Since the first decade of the 19th century, a small but growing number of pioneers had settled in the Oregon Country, mostly to pursue business interests in the North American fur trade. Despite its economic value, the region was so vast and remote that it was left unorganized for several decades, with no European-American government in place to set laws and resolve disputes. Prior to the Champoeg Meetings, the closest thing to a government in the Oregon Country was the privately owned Hudson's Bay Company, which effected a loose authority mainly through the efforts of Dr. John McLoughlin at Fort Vancouver in present-day Vancouver, Washington.
Uncertainty about settling the estate of prominent settler Ewing Young in 1841 stirred a group of settlers led by missionary Jason Lee to advocate for a settler-run local government in the region. The assemblies at Champoeg addressed issues of probate law and estate administration, how to reward hunters who killed animals preying on livestock, and how to compromise on a system of leadership for the proposed government. The meetings eventually culminated in a vote on May 2, 1843, which concluded in favor of forming what became the Provisional Government of Oregon.
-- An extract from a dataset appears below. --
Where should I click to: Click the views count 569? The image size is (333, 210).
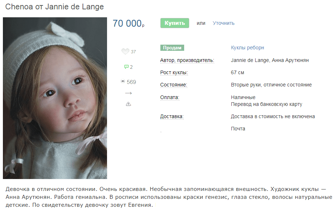(131, 82)
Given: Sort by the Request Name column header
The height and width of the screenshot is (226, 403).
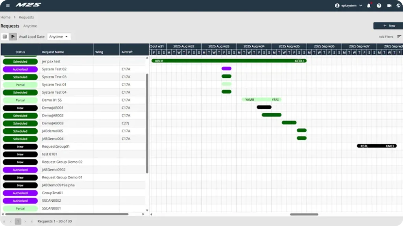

Though primarily supported by American pioneers and opposed by French Canadian settlers in anticipation of the region's annexation by the United States, several French Canadians also voted in favor of forming a provisional government. A state park and marker at the site of the May 2 vote commemorate the proceedings, as well as a large mural behind the desk of the Oregon Speaker of the House at the Oregon State Capitol in Salem.